6 Munderloh (s. Fußnote 3) behauptet, daß alle Beteiligten Knappen heißen, weil die Bezeichnung Ritter seit über 100 Jahren „nicht mehr Mode“ gewesen sei. Eine solche Begründung geht an den historischen Gegebenheiten völlig vorbei. Volljährige Angehörige adeliger Familien dürften sich im Spätmittelalter erst dann Ritter nennen, nachdem sie den Ritterschlag erhalten hatten. Voraussetzung dafür war aber offenbar eine gewisse Höhe an materieller Absicherung, welche die altoldenburger Adelsfamilien nach etwa 1350 aus verschiedenen Gründen nicht mehr erreichen konnten. Sie sanken also vom Ritter- in den Knappenstand ab bzw. verharrten auf letztgenannter Stufe und konnten nicht mehr höher aufsteigen, falls ihre Familien bis zur frühen Neuzeit aus finanzieller Not nicht gänzlich in den Bauernstand abstiegen. 

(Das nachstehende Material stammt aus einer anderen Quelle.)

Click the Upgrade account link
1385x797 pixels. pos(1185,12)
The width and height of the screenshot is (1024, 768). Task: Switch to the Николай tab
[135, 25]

7 Falls die Käufer das Gut irgendwann weiterverkaufen sollten, galt den neuen Inhabern das Eigentum an dieser Urkunde auch als Eigentumsnachweis für das Gut. Auf diese Weise brauchte praktischerweise keine neue Urkunde ausgestellt zu werden, was in ähnlichen Fällen manchmal trotzdem geschah.

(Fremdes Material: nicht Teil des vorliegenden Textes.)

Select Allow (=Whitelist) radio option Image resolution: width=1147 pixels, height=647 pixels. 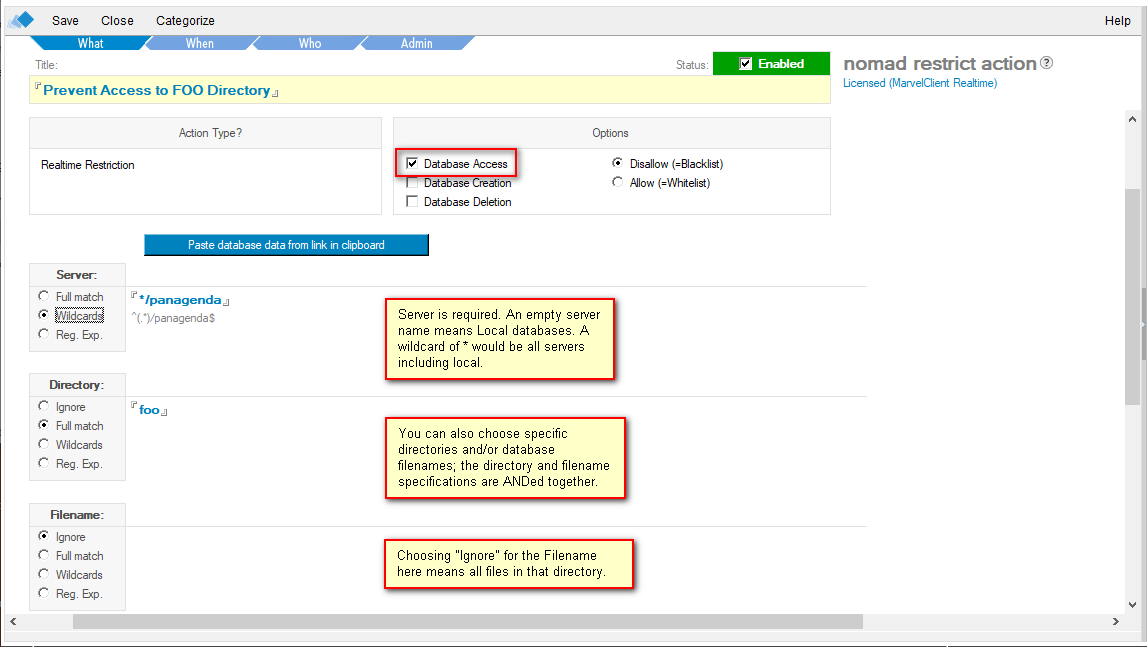618,183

8 Also ohne Abzug irgendwelcher Landstücke (mit Gebäuden) oder Rechte, die im folgenden summarisch aufgezählt werden.
9 Im Original vmtl. „ane buwet“ und vom Kopisten falsch gelesen. „Bebaute Äcker“ werden sicherlich das Saatkorn bzw. die aufwachsende Frucht enthalten haben und waren dann nicht als brachliegendes Ackerland zu verstehen.

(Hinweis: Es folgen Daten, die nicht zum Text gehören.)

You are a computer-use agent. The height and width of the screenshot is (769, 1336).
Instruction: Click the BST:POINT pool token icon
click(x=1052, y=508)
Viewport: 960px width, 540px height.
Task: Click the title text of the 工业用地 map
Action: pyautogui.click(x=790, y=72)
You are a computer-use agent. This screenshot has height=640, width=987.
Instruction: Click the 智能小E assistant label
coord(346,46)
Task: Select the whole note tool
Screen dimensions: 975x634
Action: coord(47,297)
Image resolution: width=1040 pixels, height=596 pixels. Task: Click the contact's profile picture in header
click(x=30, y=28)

10 Mit den letzteren beiden waren womöglich nur Rechte daran gemeint, da das Weidevieh noch auf Gemeinschaftsweiden getrieben wurde, die i.d.R. eine Tränkegelegenheit besaßen.
11 Eigentlich „slachter-nut“, verderbt oder falsch gelesen für „Ausschlachtung“ = Nutzung jeder Art.
12 Alle aufwachsenden Tiere und Pflanzen.
13 Dieses Wort muß verderbt sein, steht vielleicht für „echte“.
14 Das ist keine Tautologie, denn im Spätmittelalter und zu Beginn der Frühneuzeit wurden auch Silbergulden im Wert der goldenen Münze geprägt.
15 Wohl wieder falsch übertragen, hier steht im Original sicher „vorbenömt“ = vorgenannt.
16 Richtig übertragen? Vmtl. sinngemäß als „wo immer“ zu verstehen.
17 Munderloh hat diese Bestimmungen zu Recht als „sehr umständliche juristische Zusicherungen“ bezeichnet. Mit der Nennung von „Unterschriften und Siegel“ im folgenden Absatz irrte er aber wieder: Wie in Fußnote 5 erwähnt, haben die Aussteller ihre Urkunde nach der Besiegelung nicht noch zusätzlich unterschrieben.
18 Der „Verwaltungschef“ eines größeren Amtsbezirks innerhalb der Grafschaft Oldenburg.
19 Locus Sigilli = Ort des Siegels, vierfach, nämlich die Siegel von Stefan v. Reken, seinem Bruder Friedrich, dem Drosten Erdmann Meinsdorf und Gerd von Schagen, möglicherweise in dieser Reihenfolge.
20 Diese Kopie ist in die späte Regierungszeit des Oldenburger Grafen Anton Günther oder die frühe nachfolgende Dänenzeit zu datieren (die Jahrzehnte um 1667), denn zusätzlich zum Indiz des deutlich frühneuzeitlichen Sprachgebrauchs im letzten Absatzes trägt der Notar den gräflichen Vornamen. Es geschah oft, daß Untertanten ihre Kinder nach dem regierenden Landesherren oder Mitgliedern seines Hauses benannt haben.
21 Ein öffentlich bestellter Urkundenschreiber, „Notariatsinstrument“.
22 Manu propria = von eigener Hand; das Kürzel hier wohl als Ersatz für eine zusätzliche eigene Unterschrift der Notars.